De Brusselse gitarist Philip Catherine is opgetogen over de release van Minor Works, het postuum eerbetoon aan Jack Sels. Hij spreekt met veel respect over de veel te vroeg overleden Antwerpse jazzmuzikant. “Hij bezat een geweldige timing en die authentieke swing. Bovendien kende hij die rijke vocabulaire van de jazz uit die tijd compleet van buiten en was hij harmonieus sterk. Natuurlijk was hij zwaar beïnvloed door saxofonisten als Lester Young, Coleman Hawkins en de helaas vanwege narcoticabezit regelmatig in de gevangenis vertoevende Gene Ammons. Voor Belgische begrippen was Sels een hele meneer. Ik kende in die tijd weinig jazzmuzikanten van dat niveau.”
Kennismaking
Philip Catherine (76) kan zich zijn eerste kennismaking met Jack Sels nog goed herinneren. “Ik moet achttien geweest zijn toen ik aan hem werd voorgesteld in de inmiddels gesloten Blue Note Club in Brussel. Hij speelde daar met organist Lou Bennett en drummer Oliver Jackson, twee Amerikanen. Vreemd genoeg was een van de eerste dingen die hij vroeg of ik met hem een plaat wilde opnemen. We zaten twee dagen in de Brusselse Decca Studio. Hij speelde op een heel leuke manier mainstreamjazz, heel up-to-date. Alleen die hoes van Sax Appeal, met een schaars gekleed blond model erop, was minder. Had ik eindelijk een plaat gemaakt, durfde ik die niet aan mijn ouders laten zien.” Er deden de wildste verhalen de ronde. “Oké, hij rookte marihuana, maar ik heb hem nooit dronken meegemaakt. Hij was superaardig, want ik heb na die plaatopnamen nog veel vaker met hem mogen spelen, in allerlei bezettingen.

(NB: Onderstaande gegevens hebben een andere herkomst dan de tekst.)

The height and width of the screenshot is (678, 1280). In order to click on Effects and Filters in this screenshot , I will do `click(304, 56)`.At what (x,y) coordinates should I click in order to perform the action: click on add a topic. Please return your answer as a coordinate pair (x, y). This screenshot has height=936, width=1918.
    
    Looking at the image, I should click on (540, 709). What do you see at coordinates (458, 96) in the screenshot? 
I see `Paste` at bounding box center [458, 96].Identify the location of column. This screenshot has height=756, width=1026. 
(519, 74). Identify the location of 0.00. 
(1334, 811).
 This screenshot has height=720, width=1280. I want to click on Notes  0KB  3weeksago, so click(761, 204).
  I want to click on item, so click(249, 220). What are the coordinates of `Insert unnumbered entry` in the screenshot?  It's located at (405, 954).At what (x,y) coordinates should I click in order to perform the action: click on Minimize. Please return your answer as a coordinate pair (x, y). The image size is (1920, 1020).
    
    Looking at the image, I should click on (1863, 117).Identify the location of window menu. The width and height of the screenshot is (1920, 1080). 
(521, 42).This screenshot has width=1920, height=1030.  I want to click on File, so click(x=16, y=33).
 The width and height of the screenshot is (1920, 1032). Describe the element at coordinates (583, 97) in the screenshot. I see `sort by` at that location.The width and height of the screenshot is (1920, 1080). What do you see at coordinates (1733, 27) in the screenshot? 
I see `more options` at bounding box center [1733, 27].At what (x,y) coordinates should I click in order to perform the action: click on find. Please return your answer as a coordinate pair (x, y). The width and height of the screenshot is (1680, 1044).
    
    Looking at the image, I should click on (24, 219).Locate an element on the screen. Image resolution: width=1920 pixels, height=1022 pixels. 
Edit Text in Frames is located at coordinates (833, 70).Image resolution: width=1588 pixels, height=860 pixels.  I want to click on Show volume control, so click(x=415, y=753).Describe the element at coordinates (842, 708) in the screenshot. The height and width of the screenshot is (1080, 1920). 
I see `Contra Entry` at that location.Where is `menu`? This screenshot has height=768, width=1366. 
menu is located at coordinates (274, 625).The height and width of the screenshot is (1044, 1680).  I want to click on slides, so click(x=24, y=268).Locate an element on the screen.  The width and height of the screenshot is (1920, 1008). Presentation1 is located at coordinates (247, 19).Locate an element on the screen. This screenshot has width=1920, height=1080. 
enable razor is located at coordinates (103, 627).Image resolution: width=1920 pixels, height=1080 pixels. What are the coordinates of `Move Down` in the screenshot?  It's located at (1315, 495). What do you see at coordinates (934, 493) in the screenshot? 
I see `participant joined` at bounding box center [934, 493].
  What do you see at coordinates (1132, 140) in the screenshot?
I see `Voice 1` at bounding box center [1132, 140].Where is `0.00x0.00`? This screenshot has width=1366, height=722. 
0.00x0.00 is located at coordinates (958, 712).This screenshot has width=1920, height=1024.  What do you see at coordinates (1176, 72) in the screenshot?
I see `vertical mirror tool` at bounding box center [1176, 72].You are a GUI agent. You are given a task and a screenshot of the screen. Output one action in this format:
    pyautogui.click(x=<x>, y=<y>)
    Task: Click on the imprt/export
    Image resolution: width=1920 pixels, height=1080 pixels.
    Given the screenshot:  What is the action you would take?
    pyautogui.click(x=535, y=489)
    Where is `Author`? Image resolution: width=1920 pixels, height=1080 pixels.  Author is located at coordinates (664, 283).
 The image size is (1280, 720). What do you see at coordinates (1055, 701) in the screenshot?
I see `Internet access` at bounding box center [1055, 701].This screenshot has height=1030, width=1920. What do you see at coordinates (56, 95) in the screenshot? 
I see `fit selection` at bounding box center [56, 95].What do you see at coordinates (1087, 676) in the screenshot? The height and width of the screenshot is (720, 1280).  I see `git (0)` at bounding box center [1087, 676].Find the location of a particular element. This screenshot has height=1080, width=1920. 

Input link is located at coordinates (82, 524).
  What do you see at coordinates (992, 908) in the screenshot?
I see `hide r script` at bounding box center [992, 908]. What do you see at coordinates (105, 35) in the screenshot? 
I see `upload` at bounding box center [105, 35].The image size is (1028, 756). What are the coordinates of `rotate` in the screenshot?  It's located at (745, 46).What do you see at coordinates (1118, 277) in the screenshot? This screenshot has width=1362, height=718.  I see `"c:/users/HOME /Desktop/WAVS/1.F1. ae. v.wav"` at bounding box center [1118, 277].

In het begin kwam hij me netjes thuis ophalen. Ik zat op school en was nog lang geen muzikant van beroep. Ik kon amper noten lezen en had moeite met de complexiteit van de melodieën en de ritmes op papier. Speciaal voor mij schreef hij die simpeler uit. Sels heeft me een deel van mijn muzikale weg gewezen.” Catherine vond Sels heel relaxt. “Hij vertelde altijd vol liefde over zijn vrouw en sprak ook met dieren.” Hij herinnert zich 21 maart 1970 toen Jack overleed. “Ik zat in het leger, in Duitsland. Ik vond het erg dat het zo snel moest aflopen, in een periode van weinig muzikale erkenning. Minor Works herstelt iets van zijn glorie. Dat verdient hij.”